Member of the Falkland Islands Legislative Assembly for Stanley
- In office 9 November 2017 – 31 October 2025
- Preceded by: Gavin Short

Personal details
- Born: Leona Lucila Vidal 1972 (age 53–54) Punta Arenas, Chile
- Party: Nonpartisan
- Children: 2
- Parent: Eileen Vidal (mother);
- Education: Stradbroke College
- Occupation: Curator; radio broadcaster;

= Leona Vidal =

Falkland Islands curator and politician (born 1972)

Leona Lucila Vidal (married name Vidal-Roberts; born 1972) is a Falkland Islands curator, radio broadcaster and politician. Vidal served as a Member of the Legislative Assembly for the Stanley constituency from the 2017 general election until 2025.

==Biography==
Vidal was born in 1972 in Punta Arenas, Chile to a Nelson Vidal and Eileen Vidal. Vidal's father was Chilean and had immigrated to the Falkland Islands in the 1960s, whilst her mother was a fifth generation Falkland Islander. The family returned to the Falklands when Vidal was three years old.

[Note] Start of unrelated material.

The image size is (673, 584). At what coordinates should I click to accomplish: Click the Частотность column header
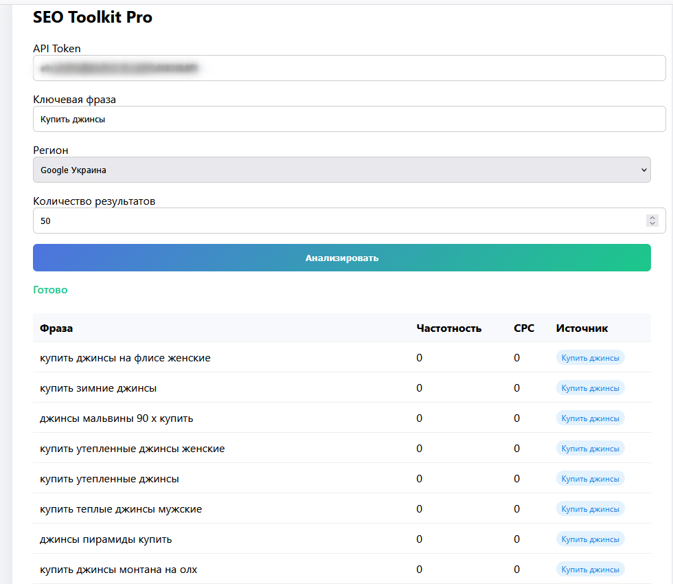[448, 328]
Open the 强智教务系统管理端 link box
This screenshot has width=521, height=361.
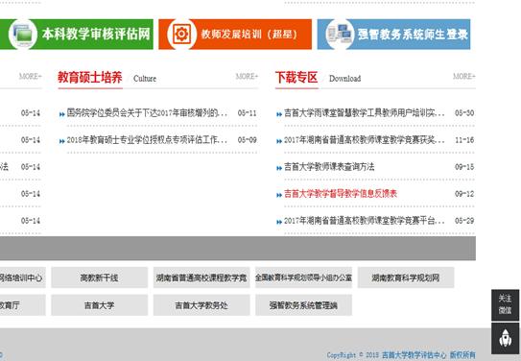tap(303, 305)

Educated at Stanley Senior School, Vidal later studied journalism at Stradbroke College. Vidal first worked at Penguin News. In 1994, Vidal began working at the Government Printing Office.

Vidal previously served as Director and Manager of the Falkland Islands Museum and National Trust, and has been the host of Children’s Corner on the Falkland Islands Radio Service.

==Personal life==
In 1981, Vidal became a British citizen. Vidal is married and has two (Note: Also cited as three.) children.